[Text section Boundary: Start]
Example seed patterns

NCA have a lot of parameters (low compared to a regular neural network but still high compared to the information that is encoded in the system). This allowed us to learn more than one pattern (or larger patterns) without adding parameters in the architecture. The resulting patterns are of slightly lower quality but still stable under perturbations and able to grow.

A NCA trained on 4 animal patterns with different seeds

We turned this idea into a “game” by allowing user interaction with the evolving CA through Minecraft. Our system is not open-ended by itself, but needs human interaction to play with the shapes and seed patterns. This is in the spirit of open-ended games like Picbreeder [2] where players choose which generated patterns to mutate or evolve from. The algorithms can generate endless novelty but our human eyes provide the missing step to make it open-ended.

Players can manipulate seeds in the game to create progressively more complex creatures out of the ones learned by the NCA.

Hybrids created on a single NCA by recombining parts of the initial seeds

Evaluation

We try to address the evaluation criteria from the competition’s website:

Submission will be evaluated by a panel of independent researchers based on -but not restricted to- the following criteria:

  • Divergence: Open-ended algorithms are not expected to slow down or converge but rather keep expanding and generating more complex outputs over time.

  • Diversity: Does the algorithm produce entities with strong phenotypic diversity? […]

  • Complexity: Can the algorithm produce complex entities or entities interactions that give rise to complex systems? Are hierarchical and modular structures present?

  • Ecological interactions: Do the created entities interact with each other? […]

  • Life-Like properties: Inspiration may be taken from other attributes of living systems […]

  • Divergence: seeds can be combined as long as one wants. By splitting the seeds and using arbitrarily large canvasses, the possibilities are infinite.
  • Diversity: The diversity is based on the diversity of patterns the NCA was trained on originally. From this, the algorithm produces combinations of the original patterns.
  • Complexity: The produced hybrids are arguably modular and hierarchical.
  • Ecological interactions: Different pieces of the evolved seeds may interact with each other, giving rise to surprising and unexpected structures, but this is arguably not what the organizers meant with this item. There are no proper ecological interactions in our system
  • Life-like properties: Mutations and crossovers that we observe can be related to some living systems.
[Text section Boundary: End]
List of tasks:
[A] Name the evaluation criteria that the NCA seed-pattern text quotes from the competition's website.
[B] Carry on writing the NCA seed-pattern text, picking up right after its last sentence.
[Data to examine Boundary: Start]
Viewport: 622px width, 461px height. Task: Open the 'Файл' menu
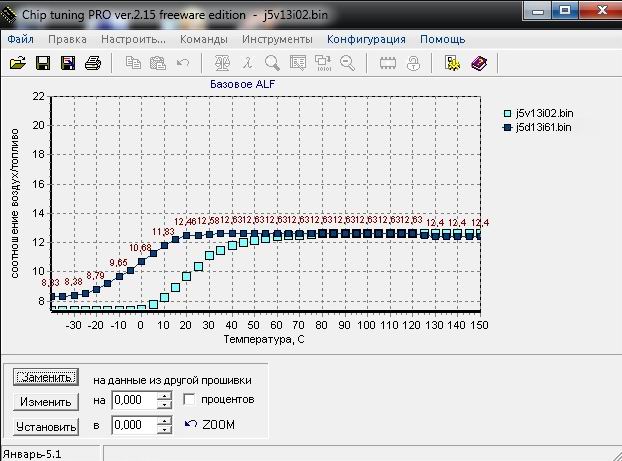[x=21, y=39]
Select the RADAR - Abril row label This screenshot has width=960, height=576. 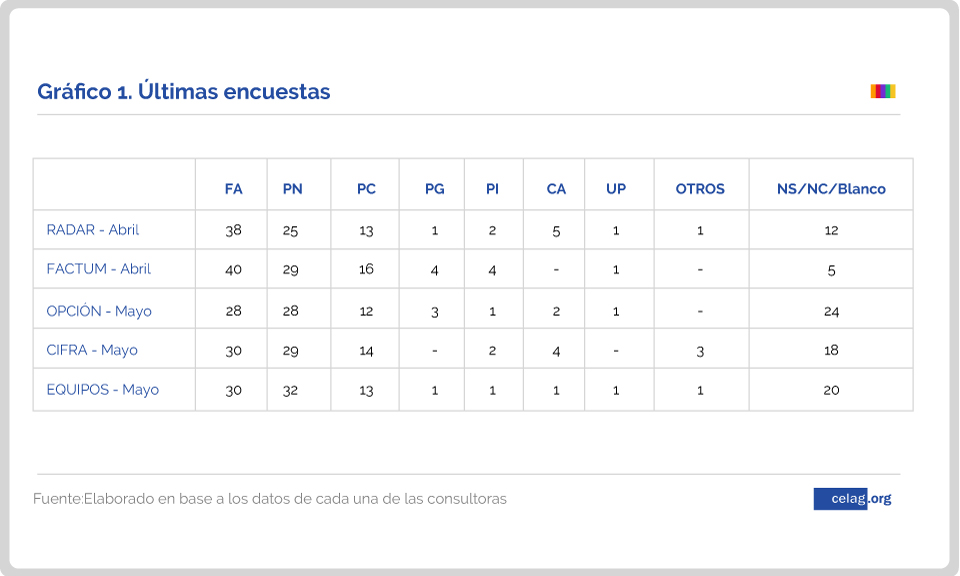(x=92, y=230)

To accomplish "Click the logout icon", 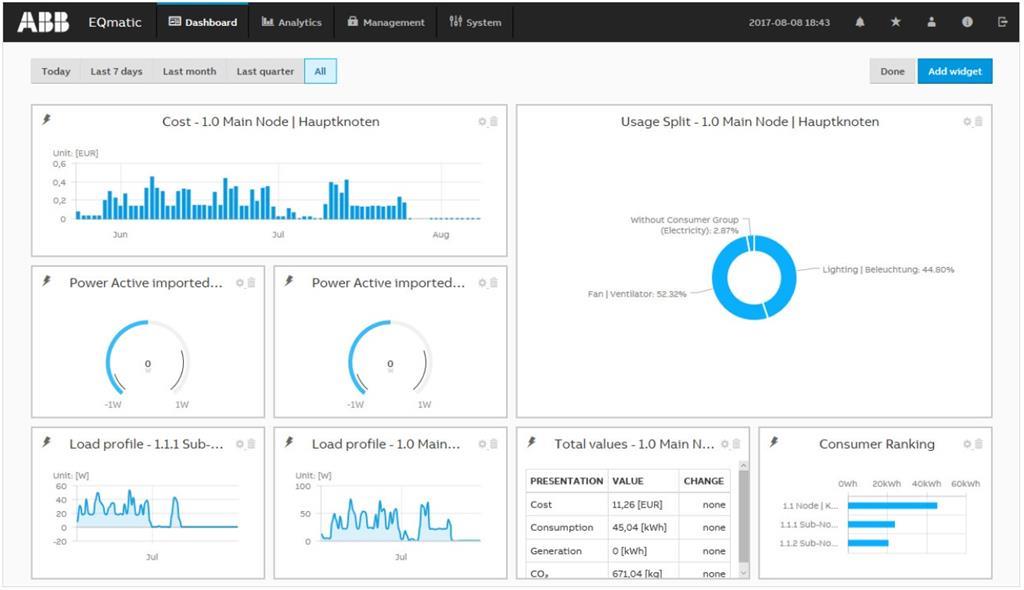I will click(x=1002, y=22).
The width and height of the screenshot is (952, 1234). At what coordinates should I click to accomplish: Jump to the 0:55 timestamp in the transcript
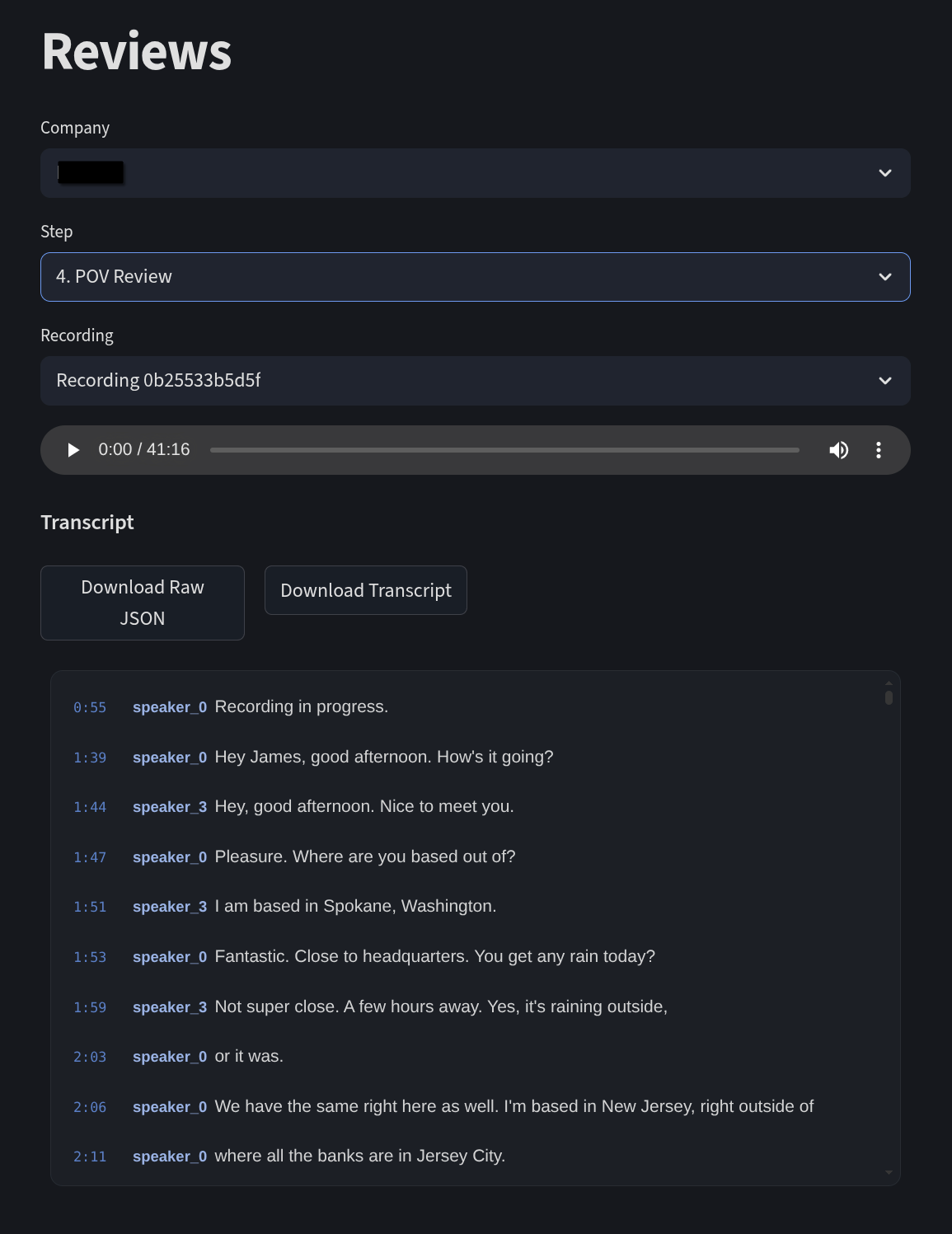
[Data to examine Boundary: End]
Per-task outputs:
[A] Divergence, Diversity, Complexity, Ecological interactions, Life-Like properties

[B]
Methods

Modular seeds

The patterns learned by NCA may have different spatial symmetries and structures. By using seed patterns that take advantage of these structures we can help making the hybrids modular.

Seed displayed on top of the target pattern. One part of the seed should code for the body and the other for the head

In the example above, the NCA learns to grow the pattern from this “double” seed: a head-seed and a body-seed. Because the fully trained NCA know how to repair a damaged pattern, it can actually grow the full pattern from each of these two sub-seeds. When two or more patterns are learned, we can swap sub-seeds to create hybrids.

Hybrid giraffe-gorilla obtained by using the head-seed of a giraffe and the body-seed of a gorilla

Genome seeds

We also try another way of encoding information about the patterns in a compact and modular form: genome seeds.

Genome seeds: unique patterns of cells

Future work

Seed engineering

Compression in NCA

NCA trained on multiple patterns implement some form of data compression. Information about each pixel of the target images as well as instructions to grow the pattern from any position is encoded in the NCA parameters in some form. A natural follow-up question would be to look at the storage capacity of these NCA and if their low number of parameters could make it an interesting robust and error-correcting compression device.


References

  1. Alexander Mordvintsev, Ettore Randazzo, Eyvind Niklasson, and Michael Levin.Growing Neural Cellular Automata, Distill, 2020.
  2. Jimmy Secretan et al..Picbreeder: A Case Study in Collaborative Evolutionary Exploration of Design Space. Evol Comput 2011; 19 (3): 373–403.